Laura (Catherine Belkhodja), programadora de computador, é contratada para construir um jogo de computador tendo como tema a Batalha de Okinawa. Enquanto ela desenvolve a narrativa, uma profusão de imagens, simulando realidades interativas, invadem a tela. As entrevistas que a programadora promove, entram como depoimentos, entre eles do diretor Nagisa Oshima. 

Um momento de Nível Cinco é mais aterrador do que qualquer cena real da batalha: um padre, já idoso, narra como ele e o irmão mataram a própria mãe, atendendo aos pedidos dos militares japoneses: sacrificar as crianças e os mais velhos e depois cometer suícidio.

Uma das teorias difundidas é que as bombas de Hiroshima e Nagasaki não teriam acontecido se os militares em Okinawa tivessem aceitado os termos de rendição impostos pelos americanos. O saldo final de mortos da batalha gira em torno de 350 mil pessoas (cerca de 130 mil civis). Até quando cineastas como Chris Marker vão precisar alertar a humanidade sobre a estupidez desumana das guerras?

Nìvel cinco (Level five, França, 1997), de Chris Marker.

A pista

O filme começa com uma imagem fotográfica do aeroporto de Paris, aviões estacionados na pista. Créditos anunciam “un photo-roman de Chris Marker”.Narração em off determina os rumos da narrativa: “Esta é a história de um homem marcado por uma imagem da infância. A cena que o afligiu por sua violência e cujo sentido ele só compreenderia muito mais tarde teve lugar na grande plataforma de Orly alguns anos antes do começo da Terceira Guerra Mundial.”

Estamos diante de um dos filmes de ficção científica mais surpreendentes e ousados do cinema. Toda a história é contada a partir de fotografias em preto e branco que se sucedem, espécie de experimentação foto novelística de Chris Marker. Muito tempo após a Terceira Guerra Mundial, os humanos vivem em porões e outros ambientes subterrâneos, pois o ar exterior está contaminado pela radioatividade. Um homem é convencido a viajar no tempo, primeiro ao passado, depois ao futuro, em uma tentativa de resgate das memórias da humanidade. Ele foi escolhido por ter fortes imagens mentais, memórias afetivas, que preservariam sua identidade nestas viagens no tempo. O escolhido é a criança que frequentava o aeroporto de Orly aos domingos com os pais e que seria marcado por uma imagem desta infância, a de uma bela mulher na plataforma, seguida da morte de um homem. 

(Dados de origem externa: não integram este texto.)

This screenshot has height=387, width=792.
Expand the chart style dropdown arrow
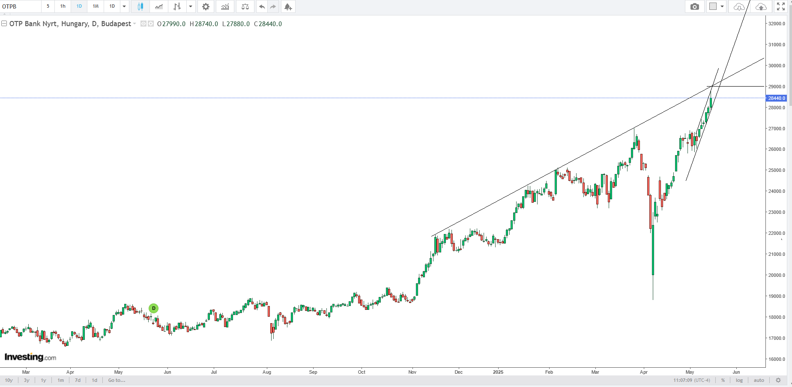[x=191, y=6]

A pista influenciou uma série de filmes modernos sobre viagem no tempo com a intenção de reconstruir a história, destacando-se o Exterminador do futuro (1984). O final elíptico e surpreendente também antecede diversos finais de narrativas semelhantes. Para muitos, A pista é o melhor curta-metragem da história do cinema. A beleza etérea das fotografias que se sucedem justifica essa escolha, associada a uma narração poética, reflexiva, sobre o tempo, sobre as memórias, sobre o amor: “Em Orly, aos domingos, os pais levam seus filhos para verem os aviões prestes a partir. Deste domingo, a criança cuja história contamos, reveria por muito tempo o sol fixo, o cenário armado na extremidade da plataforma, e um rosto de mulher. Nada distingue as memórias de outros momentos. Só mais tarde é que se fazem reconhecer, por cicatrizes.” 

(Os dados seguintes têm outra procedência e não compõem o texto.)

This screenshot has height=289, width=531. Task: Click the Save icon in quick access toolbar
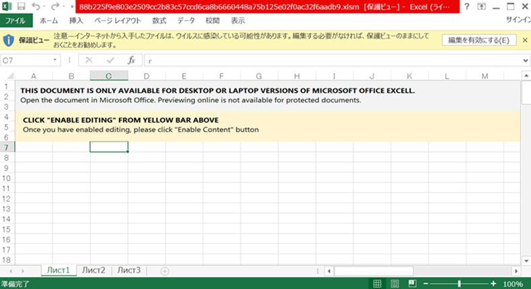point(21,6)
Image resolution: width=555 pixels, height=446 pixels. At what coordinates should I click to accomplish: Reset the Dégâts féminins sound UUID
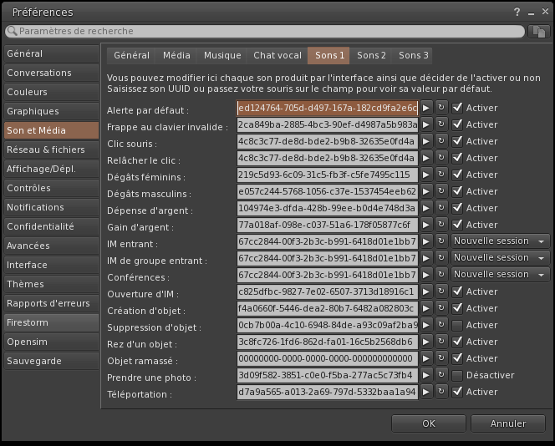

A pista (La jetée, França, 1962), de Chris Marker. Com Étienne Becker, Jean Négroni, Hélène Chatelain, Davos Hanich, Jacques Ledoux. 

Sem sol

O documentário/ficção começa com uma frase dita por uma narradora feminina sobre a tela negra: “A primeira imagem de que ela me falou foi a de três crianças na estrada, na Islândia, em 1965.” Vemos, em seguida, a imagem das três crianças, que retorna em mais dois momentos do filme. 

A colagem do diretor, cuja arte pode ser entendida como a estética da montagem, trabalha com imagens filmadas na Europa, na Ásia e na África, amparadas por cartas da narradora/cinegrafista – ficção se intercalando às imagens documentais. 

Os registros incluem rituais religiosos, imagens de opressão, cenas da natureza como um vulcão prestes a entrar em erupção, cotidianos de ruas de grandes cidades. São as memórias do viajante/documentarista Chris Marker, expostas de forma afetiva, às vezes amparadas pelas belas frases das cartas, outras vezes expressas no mais puro silêncio. Arrebatador, talvez seja a palavra para definir Sem sol

Sem sol (Sans soleil, França, 1983), de Chris Marker.